Source passage:
BEGIN

RPG Seminar Series (Speaker: Miss YU Wing Shan / Miss HU Feng)

Date: Friday, 10 January 2020

Venue: Seminar Room 4, G/F
Laboratory Block, Faculty of Medicine Building
21 Sassoon Road, Hong Kong

Time: 5:00 p.m.


Title: Transcorneal electrical stimulation induced antidepressant-like effects in rat models
Speaker: Miss YU Wing Shan (PhD candidate)

Summary:
Transcorneal electrical stimulation (TES) is a non-invasive therapy in ophthalmological diseases. Evidence suggests that visual impairment is highly correlated with depression. Although TES is shown to improve visual functions, the effects of TES on neuropsychiatric diseases remain unclear. In this study, although histological study shows that TES did not rescue the degenerating photoreceptors in the transgenic rats, we found that TES treatment exerted antidepressant-like activities in the S334ter-line-3 rat model of retinal degeneration. The effects of TES were further validated in a rat model of depression using the chronic unpredictable stress paradigm. Similarly, rats with TES treatment showed a decrease in depressive-like behaviors. These results were further supported by the gene expression study showing the upregulation of neurogenesis-related genes in the hippocampus. Taken together, our study suggested that TES could be a potential therapy for depression.


Title: Elucidating the mechanistic role of DEPDC1B in promoting melanoma metastasis
Speaker: Miss HU Feng (PhD candidate)

END

Supplied material:
BEGIN

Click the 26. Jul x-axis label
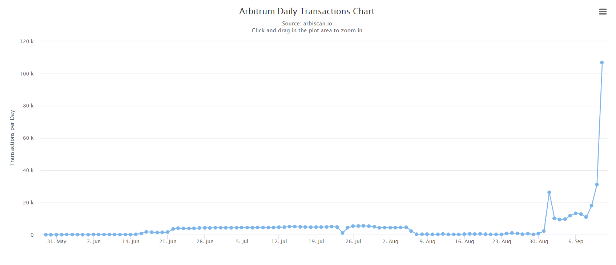The height and width of the screenshot is (265, 616). click(x=353, y=241)
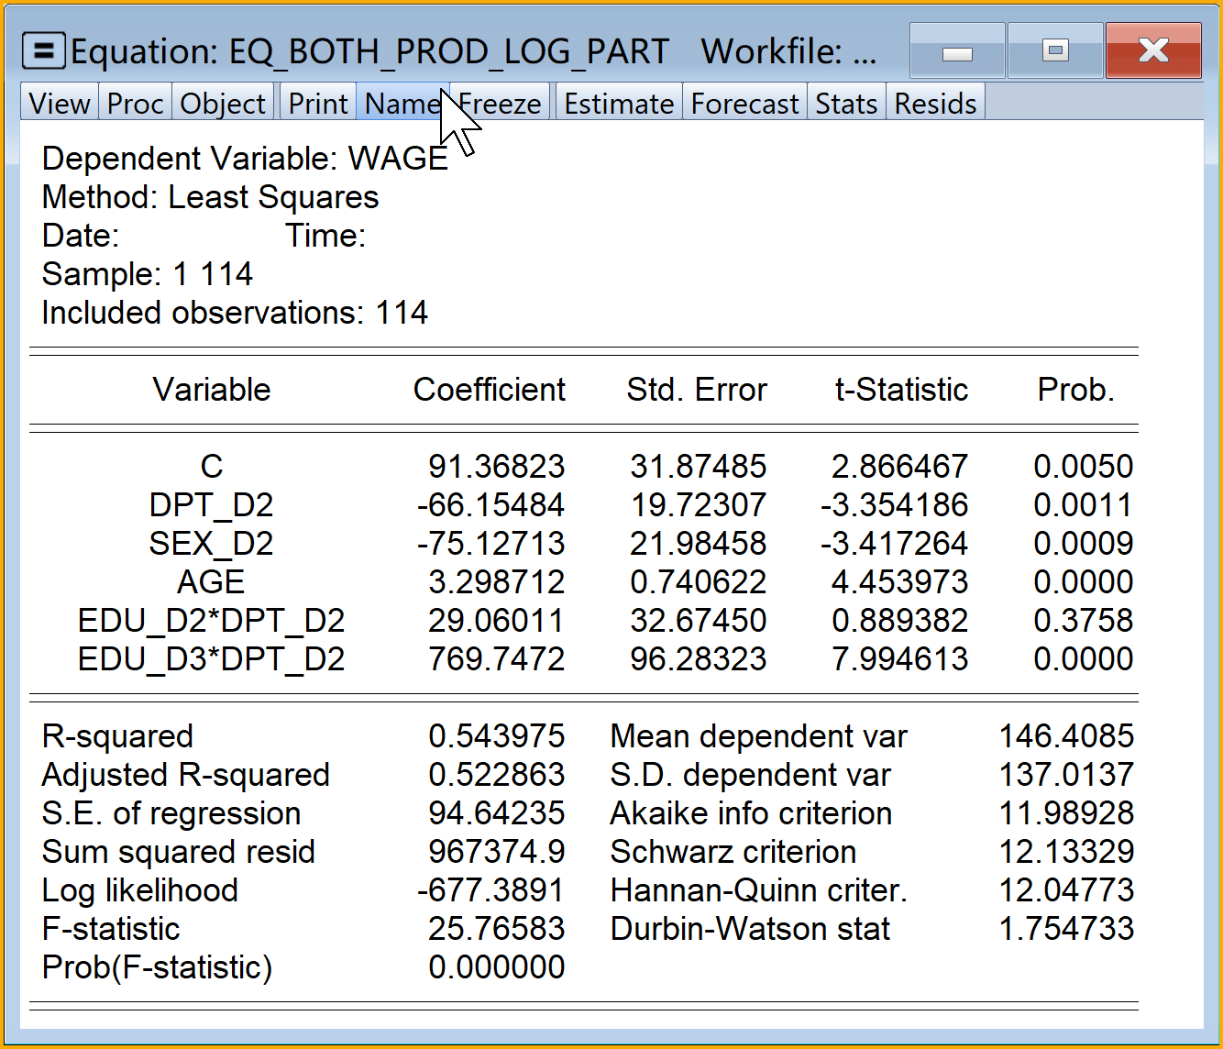The image size is (1223, 1049).
Task: Select the Coefficient column header
Action: 489,390
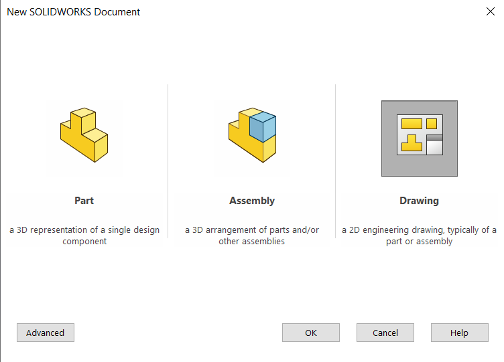Viewport: 504px width, 362px height.
Task: Confirm with the OK button
Action: click(x=311, y=333)
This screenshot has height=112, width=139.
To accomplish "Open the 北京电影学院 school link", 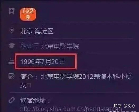I will tap(60, 46).
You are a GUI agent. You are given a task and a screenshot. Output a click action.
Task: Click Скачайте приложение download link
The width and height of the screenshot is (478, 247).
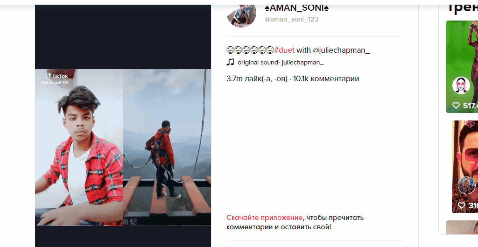264,218
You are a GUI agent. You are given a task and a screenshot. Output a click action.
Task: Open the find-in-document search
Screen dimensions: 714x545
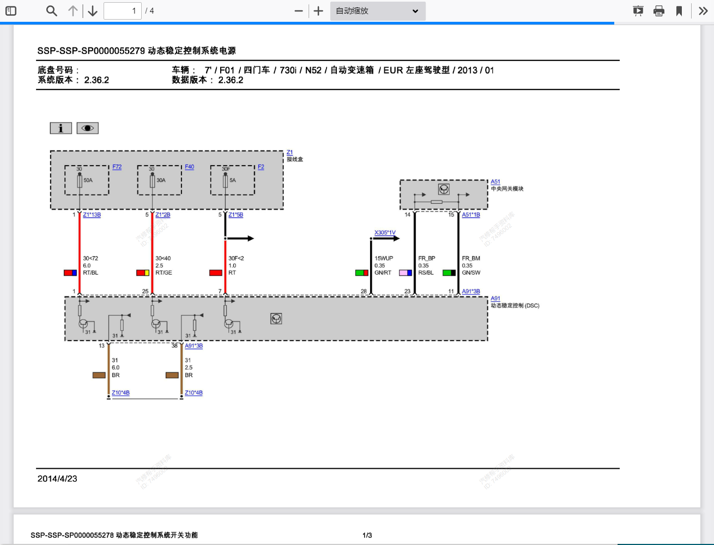52,11
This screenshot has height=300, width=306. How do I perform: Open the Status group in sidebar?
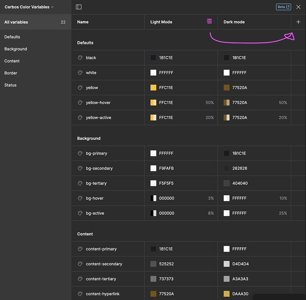[x=10, y=85]
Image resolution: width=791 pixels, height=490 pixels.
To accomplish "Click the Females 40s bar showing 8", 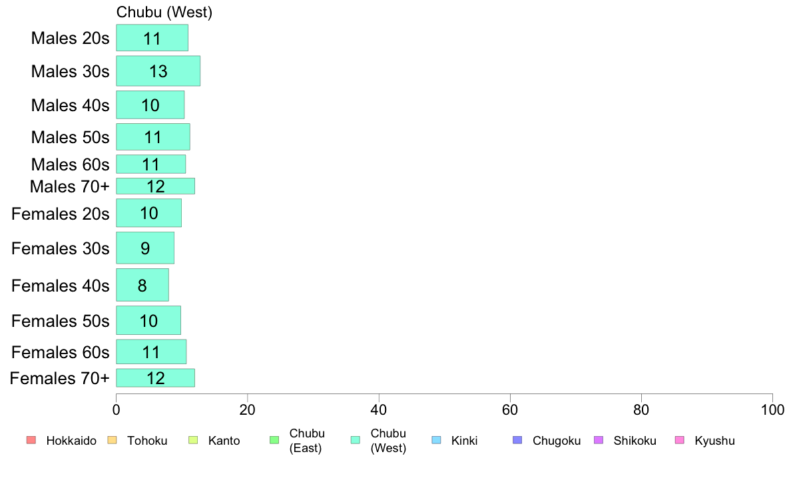I will [142, 285].
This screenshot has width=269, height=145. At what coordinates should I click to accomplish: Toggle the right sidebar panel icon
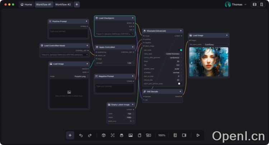tap(184, 135)
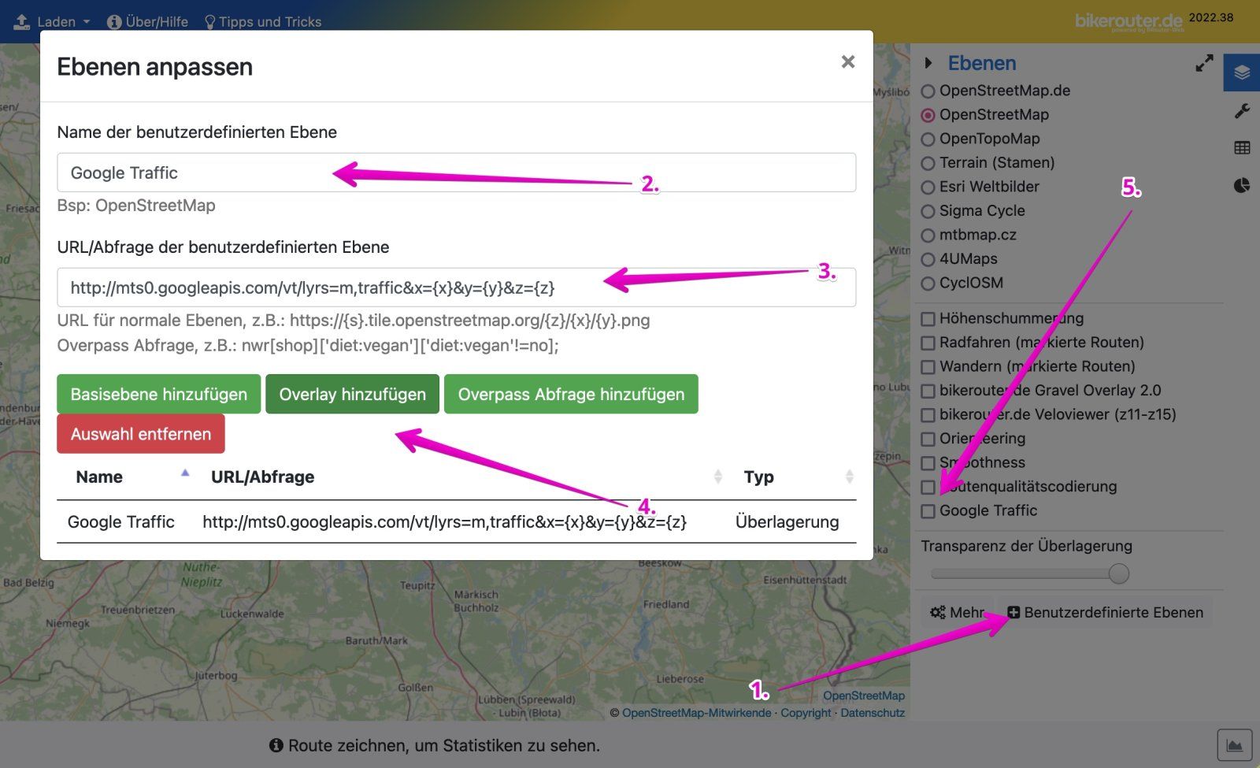Show elevation chart icon at bottom right
Viewport: 1260px width, 768px height.
pos(1234,745)
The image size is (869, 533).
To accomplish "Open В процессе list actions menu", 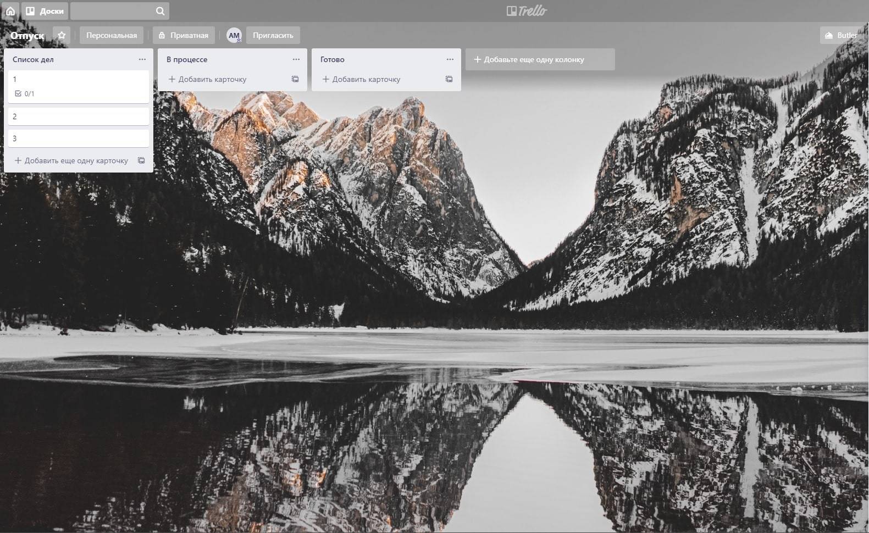I will (x=296, y=59).
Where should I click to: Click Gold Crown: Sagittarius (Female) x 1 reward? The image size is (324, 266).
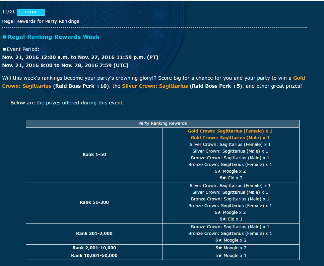230,131
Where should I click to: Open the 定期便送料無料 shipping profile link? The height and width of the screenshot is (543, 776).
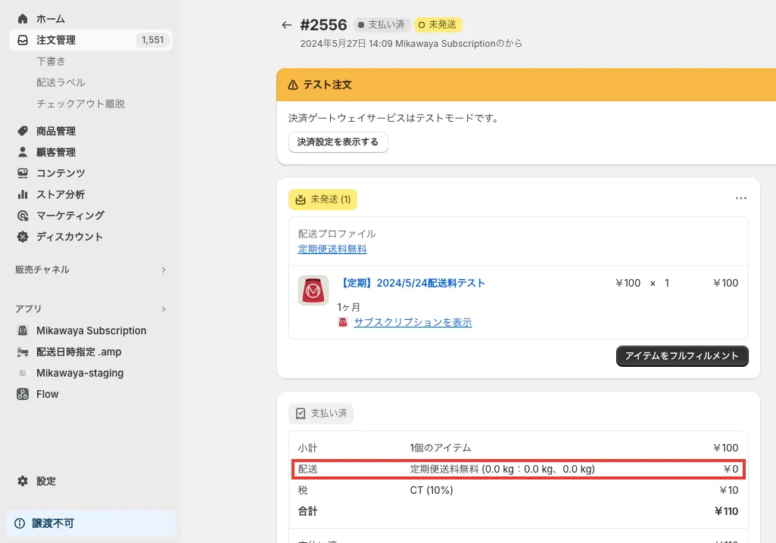click(332, 249)
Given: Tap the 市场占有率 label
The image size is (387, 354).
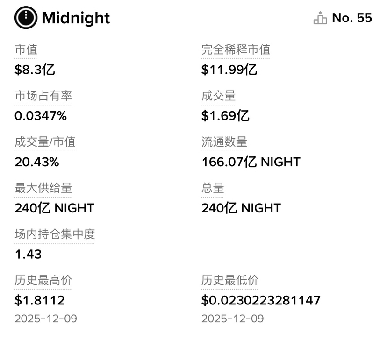Looking at the screenshot, I should tap(43, 96).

END

Task details: Carry on writing the seminar announcement, starting right after its last line. The records have nothing to do with the seminar announcement.

Answer:
Summary:
Melanoma is responsible for most skin cancer deaths because of its highly metastatic behaviour. Current ineffective therapeutic regimen management prompts us to identify new druggable targets in governing the systemic spread of melanoma. DEPDC1B has been shown to function as an oncogene in several cancer contexts, yet its roles in melanoma are not fully revealed. Here we found high expression of DEPDC1B in melanoma was associated with poor survival that coincided with its oncogenic roles in in promoting melanoma growth and invasion in vitro. In addition, Rac1 activation assay demonstrated that DEPDC1B knockdown resulted in decreased levels of active Rac1 and subtle elevation of active RhoA which is known to act in an antagonistic manner to Rac1 in governing cell invasion. Thus, the results obtained so far suggest that DEPDC1B could promote melanoma metastasis possibly through the regulation of Rac1 activity and its underlying mechanisms remain to be elucidated.